[[ INPUT RECORDS, beginning ]]

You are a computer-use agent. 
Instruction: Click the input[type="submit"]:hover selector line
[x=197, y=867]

[[ INPUT RECORDS, end ]]
[[ INPUT RECORDS, beginning ]]

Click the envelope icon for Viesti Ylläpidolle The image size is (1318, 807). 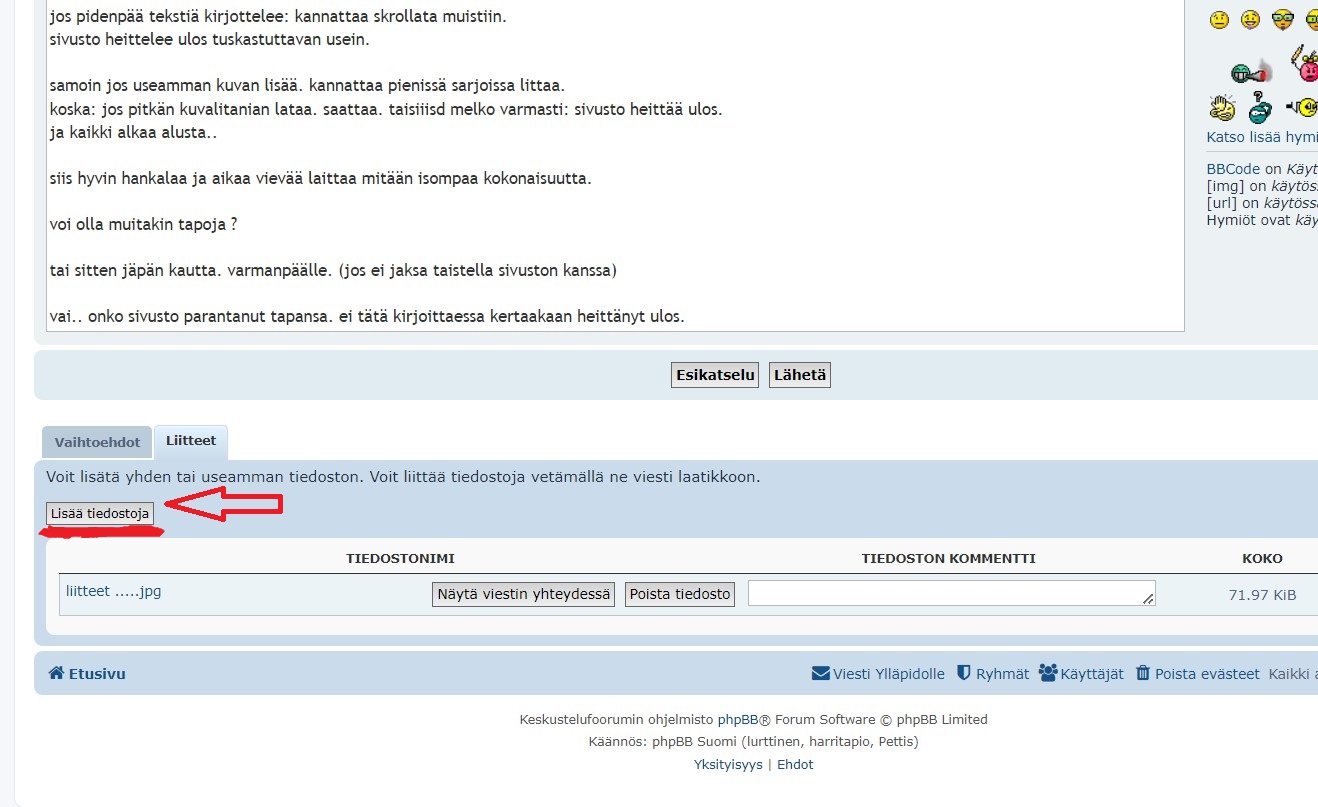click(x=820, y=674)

[[ INPUT RECORDS, end ]]
[[ INPUT RECORDS, beginning ]]

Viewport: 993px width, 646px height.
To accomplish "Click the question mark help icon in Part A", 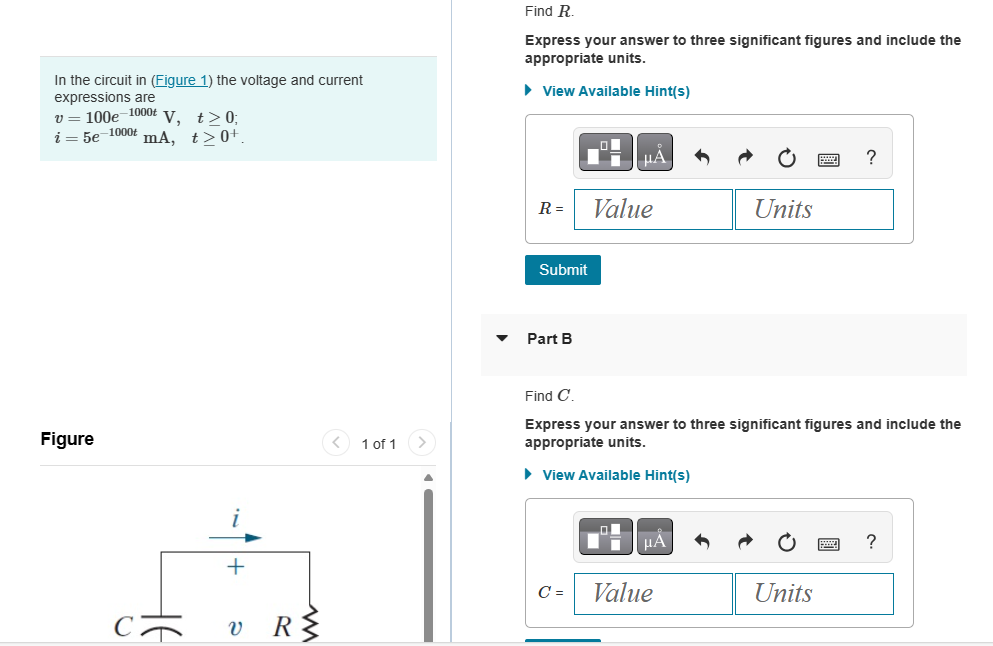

[[ INPUT RECORDS, end ]]

## [TASK TO COMPLETE]
Go back to the lines above and output, exactly as they stand, the ones from the line containing "Viewport: 993px width, 646px height." to the line containing "the question mark". Leave all pictures behind.

## [EXERCISE RESPONSE]
Viewport: 993px width, 646px height.
To accomplish "Click the question mark help icon in Part A", 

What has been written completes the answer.